Abstract

Cervical spine disorders that require surgical intervention can include degenerative disorders causing radiculopathy or myelopathy, trauma, tumors, and infections. Radiculopathy can present as parasthesias or weakness in a specific root level(s). Myelopathy is a condition caused by spinal cord compression; once manifest clinically, the only treatment for this process is surgery to prevent further neurologic decline. Tumors or infections can present in the cervical spine as radiculopathy, myelopathy, or pain due to instability or pathologic fracture. The cervical spine can be accessed via anterior or posterior approaches; a combined anterior–posterior approach (360° approach) may be utilized when necessary. The choice of approach is largely dependent upon location of the pathology, history of previous surgery, body habitus, and patient comorbidities.
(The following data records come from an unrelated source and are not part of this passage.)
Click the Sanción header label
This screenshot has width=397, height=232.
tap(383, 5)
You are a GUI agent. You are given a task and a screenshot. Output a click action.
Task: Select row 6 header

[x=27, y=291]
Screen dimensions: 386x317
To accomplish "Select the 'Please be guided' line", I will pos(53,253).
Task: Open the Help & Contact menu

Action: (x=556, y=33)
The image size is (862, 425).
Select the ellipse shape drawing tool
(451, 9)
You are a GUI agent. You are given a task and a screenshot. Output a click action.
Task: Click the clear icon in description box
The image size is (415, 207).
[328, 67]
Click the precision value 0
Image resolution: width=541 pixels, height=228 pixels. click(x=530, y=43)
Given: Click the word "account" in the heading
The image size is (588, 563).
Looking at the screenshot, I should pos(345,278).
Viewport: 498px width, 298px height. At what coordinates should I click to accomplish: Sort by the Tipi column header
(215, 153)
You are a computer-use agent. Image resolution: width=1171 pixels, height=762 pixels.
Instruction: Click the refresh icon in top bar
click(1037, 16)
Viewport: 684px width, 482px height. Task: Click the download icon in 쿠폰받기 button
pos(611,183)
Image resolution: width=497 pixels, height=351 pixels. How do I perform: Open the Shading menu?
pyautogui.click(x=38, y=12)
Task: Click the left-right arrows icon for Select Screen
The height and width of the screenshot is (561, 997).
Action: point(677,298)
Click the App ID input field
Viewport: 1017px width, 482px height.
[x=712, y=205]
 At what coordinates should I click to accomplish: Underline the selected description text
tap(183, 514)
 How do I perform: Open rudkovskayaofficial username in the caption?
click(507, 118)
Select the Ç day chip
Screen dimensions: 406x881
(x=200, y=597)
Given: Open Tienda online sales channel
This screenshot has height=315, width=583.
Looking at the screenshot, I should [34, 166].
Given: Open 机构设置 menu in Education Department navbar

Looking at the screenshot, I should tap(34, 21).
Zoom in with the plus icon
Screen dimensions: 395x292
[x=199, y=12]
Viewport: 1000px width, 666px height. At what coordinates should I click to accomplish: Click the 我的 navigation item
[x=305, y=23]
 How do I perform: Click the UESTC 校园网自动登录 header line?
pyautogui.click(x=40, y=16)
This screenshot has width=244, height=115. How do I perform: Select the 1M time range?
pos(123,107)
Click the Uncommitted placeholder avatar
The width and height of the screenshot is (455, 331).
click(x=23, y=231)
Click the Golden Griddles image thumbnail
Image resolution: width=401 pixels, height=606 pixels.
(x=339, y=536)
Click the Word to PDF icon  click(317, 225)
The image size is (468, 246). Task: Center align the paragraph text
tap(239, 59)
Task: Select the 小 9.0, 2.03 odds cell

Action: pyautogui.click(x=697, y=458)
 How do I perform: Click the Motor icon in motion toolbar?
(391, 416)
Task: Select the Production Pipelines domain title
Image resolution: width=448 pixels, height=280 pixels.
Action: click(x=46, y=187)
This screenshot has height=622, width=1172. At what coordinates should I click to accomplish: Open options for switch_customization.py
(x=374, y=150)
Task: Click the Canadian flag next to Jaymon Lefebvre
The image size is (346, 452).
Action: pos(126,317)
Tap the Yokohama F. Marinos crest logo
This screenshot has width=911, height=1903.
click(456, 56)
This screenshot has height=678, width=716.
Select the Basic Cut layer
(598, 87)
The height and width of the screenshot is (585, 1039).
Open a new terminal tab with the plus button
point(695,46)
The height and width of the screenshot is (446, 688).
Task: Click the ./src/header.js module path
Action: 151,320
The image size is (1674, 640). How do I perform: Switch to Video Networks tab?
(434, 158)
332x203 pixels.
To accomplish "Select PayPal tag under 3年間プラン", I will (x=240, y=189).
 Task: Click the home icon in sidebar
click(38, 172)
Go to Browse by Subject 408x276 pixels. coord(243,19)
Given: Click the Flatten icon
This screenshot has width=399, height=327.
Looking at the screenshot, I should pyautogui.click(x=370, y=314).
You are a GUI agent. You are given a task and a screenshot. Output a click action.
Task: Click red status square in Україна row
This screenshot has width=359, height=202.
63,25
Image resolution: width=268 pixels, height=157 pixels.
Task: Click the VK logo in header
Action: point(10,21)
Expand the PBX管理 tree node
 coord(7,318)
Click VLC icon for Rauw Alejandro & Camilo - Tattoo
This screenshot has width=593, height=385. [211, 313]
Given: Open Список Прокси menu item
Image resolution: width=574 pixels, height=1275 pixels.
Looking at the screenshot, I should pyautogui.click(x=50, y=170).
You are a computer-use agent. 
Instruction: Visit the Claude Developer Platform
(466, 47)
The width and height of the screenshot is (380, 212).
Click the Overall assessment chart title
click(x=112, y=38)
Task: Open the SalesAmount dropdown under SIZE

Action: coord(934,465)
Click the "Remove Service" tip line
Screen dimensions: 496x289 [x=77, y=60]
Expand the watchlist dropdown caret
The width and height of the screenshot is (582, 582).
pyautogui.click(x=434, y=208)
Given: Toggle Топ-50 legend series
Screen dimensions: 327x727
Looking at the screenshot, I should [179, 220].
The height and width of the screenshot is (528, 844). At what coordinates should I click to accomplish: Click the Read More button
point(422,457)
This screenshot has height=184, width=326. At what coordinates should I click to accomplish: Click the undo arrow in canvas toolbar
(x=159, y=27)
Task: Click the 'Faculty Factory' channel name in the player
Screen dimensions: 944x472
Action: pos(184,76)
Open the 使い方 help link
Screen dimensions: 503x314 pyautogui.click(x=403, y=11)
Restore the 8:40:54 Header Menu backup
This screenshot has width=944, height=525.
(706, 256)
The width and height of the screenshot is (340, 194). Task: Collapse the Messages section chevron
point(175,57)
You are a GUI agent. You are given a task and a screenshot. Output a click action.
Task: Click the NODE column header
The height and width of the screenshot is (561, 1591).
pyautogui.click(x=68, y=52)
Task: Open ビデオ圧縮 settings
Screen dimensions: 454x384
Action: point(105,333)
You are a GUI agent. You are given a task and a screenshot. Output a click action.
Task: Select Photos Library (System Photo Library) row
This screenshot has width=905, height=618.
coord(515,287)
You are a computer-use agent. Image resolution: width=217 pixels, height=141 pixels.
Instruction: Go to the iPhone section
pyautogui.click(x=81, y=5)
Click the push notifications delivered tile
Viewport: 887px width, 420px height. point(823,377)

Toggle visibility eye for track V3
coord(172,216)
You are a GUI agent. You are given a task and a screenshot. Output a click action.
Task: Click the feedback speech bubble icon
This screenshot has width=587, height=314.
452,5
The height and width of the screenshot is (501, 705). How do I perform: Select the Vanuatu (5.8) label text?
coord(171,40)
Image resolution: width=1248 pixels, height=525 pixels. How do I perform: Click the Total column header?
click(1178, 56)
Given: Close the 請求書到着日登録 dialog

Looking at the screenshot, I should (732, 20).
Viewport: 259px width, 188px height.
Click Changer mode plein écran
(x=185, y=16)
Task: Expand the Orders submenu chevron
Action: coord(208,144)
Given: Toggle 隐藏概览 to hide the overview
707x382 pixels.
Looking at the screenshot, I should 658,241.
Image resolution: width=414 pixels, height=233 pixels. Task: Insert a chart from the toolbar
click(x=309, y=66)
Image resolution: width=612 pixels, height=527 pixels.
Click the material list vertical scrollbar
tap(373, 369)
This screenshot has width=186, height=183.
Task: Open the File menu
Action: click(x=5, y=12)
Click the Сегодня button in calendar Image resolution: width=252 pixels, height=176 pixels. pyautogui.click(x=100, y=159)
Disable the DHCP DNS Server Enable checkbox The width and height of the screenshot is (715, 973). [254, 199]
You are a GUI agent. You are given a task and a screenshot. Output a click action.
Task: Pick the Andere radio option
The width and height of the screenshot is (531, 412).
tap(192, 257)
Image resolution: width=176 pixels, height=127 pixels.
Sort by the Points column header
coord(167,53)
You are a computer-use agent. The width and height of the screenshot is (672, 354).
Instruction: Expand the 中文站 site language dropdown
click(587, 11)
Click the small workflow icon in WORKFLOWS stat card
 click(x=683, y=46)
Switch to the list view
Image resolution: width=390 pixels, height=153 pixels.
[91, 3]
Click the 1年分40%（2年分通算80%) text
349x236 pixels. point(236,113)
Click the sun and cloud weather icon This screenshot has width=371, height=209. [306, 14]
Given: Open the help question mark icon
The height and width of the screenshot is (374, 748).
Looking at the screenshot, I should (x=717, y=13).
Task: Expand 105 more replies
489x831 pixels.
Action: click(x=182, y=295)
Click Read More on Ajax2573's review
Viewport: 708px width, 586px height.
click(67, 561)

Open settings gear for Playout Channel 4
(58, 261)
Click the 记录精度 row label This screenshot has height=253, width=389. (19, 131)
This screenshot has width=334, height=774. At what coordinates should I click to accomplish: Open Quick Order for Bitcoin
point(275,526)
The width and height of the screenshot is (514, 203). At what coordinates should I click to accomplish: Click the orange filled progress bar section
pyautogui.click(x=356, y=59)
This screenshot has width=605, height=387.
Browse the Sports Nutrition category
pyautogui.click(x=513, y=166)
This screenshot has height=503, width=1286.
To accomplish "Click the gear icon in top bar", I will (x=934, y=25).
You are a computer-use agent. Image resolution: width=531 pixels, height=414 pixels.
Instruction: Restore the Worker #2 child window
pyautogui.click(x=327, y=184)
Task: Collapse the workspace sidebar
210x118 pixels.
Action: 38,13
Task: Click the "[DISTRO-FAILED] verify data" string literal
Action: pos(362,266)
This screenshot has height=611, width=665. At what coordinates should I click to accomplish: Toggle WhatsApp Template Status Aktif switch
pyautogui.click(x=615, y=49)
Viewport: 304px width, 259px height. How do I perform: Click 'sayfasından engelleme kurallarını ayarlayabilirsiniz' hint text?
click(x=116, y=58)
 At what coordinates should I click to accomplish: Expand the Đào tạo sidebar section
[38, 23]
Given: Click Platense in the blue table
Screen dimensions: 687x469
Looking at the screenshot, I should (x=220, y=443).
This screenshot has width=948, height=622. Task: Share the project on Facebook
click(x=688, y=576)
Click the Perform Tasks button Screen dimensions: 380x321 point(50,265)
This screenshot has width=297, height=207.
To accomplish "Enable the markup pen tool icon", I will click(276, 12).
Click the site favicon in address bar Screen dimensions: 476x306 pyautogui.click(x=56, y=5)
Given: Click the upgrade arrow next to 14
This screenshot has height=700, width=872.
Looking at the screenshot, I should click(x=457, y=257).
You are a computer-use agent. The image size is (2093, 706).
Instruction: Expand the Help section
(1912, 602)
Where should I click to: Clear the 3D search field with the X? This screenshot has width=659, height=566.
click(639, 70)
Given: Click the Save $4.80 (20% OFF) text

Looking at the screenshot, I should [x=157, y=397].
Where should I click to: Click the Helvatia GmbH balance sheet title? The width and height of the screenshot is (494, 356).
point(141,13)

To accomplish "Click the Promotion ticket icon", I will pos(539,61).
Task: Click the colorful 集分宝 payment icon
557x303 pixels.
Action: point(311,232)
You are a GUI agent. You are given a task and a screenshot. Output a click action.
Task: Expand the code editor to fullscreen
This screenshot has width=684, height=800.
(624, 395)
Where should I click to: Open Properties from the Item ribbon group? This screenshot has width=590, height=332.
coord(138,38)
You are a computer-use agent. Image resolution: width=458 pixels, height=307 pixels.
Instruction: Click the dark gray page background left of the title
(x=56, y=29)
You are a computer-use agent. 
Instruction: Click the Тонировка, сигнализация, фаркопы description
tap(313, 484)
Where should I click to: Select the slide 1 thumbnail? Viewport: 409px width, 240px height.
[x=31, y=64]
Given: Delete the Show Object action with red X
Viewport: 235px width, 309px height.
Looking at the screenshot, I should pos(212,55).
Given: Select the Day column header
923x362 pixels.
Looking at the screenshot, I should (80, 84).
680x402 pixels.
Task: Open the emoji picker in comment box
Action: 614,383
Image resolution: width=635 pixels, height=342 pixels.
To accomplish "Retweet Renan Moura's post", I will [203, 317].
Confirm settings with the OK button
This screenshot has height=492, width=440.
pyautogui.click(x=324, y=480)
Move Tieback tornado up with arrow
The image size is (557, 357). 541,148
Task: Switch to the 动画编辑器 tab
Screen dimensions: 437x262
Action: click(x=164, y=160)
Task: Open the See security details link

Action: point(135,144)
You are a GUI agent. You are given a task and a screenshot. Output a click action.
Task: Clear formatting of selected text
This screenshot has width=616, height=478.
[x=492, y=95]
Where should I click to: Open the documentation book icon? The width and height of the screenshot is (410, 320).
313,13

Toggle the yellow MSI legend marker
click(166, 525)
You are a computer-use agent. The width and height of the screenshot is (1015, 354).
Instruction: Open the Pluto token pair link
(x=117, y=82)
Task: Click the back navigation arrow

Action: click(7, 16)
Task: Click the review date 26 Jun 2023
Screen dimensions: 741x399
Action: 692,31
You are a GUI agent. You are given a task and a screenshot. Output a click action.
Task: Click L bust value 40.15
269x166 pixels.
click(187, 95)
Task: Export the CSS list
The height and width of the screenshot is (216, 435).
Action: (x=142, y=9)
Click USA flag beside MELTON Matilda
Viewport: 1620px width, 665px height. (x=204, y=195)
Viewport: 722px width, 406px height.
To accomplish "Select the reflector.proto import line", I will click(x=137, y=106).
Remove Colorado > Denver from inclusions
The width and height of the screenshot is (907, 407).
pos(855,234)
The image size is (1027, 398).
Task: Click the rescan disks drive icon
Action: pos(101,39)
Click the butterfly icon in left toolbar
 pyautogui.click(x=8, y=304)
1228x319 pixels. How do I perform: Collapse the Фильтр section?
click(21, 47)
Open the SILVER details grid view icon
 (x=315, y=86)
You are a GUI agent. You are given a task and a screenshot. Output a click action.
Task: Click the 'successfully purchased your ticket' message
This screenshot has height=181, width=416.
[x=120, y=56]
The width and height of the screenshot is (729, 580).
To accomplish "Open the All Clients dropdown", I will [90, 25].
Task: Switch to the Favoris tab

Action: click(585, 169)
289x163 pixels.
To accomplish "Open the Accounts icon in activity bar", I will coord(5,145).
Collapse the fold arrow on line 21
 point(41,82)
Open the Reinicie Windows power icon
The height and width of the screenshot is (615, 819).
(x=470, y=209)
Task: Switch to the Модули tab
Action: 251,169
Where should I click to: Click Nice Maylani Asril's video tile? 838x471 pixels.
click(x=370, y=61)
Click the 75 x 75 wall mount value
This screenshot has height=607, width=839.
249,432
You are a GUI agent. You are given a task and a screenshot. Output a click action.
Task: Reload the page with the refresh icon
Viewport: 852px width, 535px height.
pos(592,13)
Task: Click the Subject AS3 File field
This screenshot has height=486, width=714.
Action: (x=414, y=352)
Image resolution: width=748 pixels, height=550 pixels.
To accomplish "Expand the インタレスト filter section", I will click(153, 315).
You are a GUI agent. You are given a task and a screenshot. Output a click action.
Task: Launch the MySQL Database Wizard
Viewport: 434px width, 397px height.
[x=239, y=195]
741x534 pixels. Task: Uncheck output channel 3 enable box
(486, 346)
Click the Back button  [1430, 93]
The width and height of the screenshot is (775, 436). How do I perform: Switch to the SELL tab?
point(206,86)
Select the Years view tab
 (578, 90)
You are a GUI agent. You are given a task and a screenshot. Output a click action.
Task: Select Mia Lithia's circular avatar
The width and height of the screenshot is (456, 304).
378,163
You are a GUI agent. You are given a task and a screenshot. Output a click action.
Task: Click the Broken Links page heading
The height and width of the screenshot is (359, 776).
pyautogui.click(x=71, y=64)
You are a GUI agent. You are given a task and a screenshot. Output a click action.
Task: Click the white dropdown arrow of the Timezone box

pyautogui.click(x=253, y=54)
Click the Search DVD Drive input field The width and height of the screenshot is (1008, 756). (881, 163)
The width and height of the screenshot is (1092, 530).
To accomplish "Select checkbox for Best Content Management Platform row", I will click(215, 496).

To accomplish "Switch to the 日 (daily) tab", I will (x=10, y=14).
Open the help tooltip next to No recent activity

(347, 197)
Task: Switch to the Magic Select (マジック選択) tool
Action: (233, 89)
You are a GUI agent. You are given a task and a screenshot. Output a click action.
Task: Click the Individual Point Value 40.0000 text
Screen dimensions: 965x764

The anterior approach allows exposure of the spine by mobilization of the trachea and esophagus to exploit the interval between these structures and the carotid sheath. The anterior approach allows performance of anterior cervical discectomy and fusion (ACDF) as well as vertebral corpectomy. Anterior cervical discectomy and fusion involves removing the pathologic disc material and then replacing this void with a spacer fashioned from autograft bone, allograft bone, or synthetic devices. This procedure is employed primarily in treating radiculopathy and multilevel (< 3 levels) cervical spondylitic myelopathy. Anterior cervical discectomy and fusion can also be used in the treatment of certain fractures (e.g., unstable facet fractures or floating lateral mass fractures) and for infections.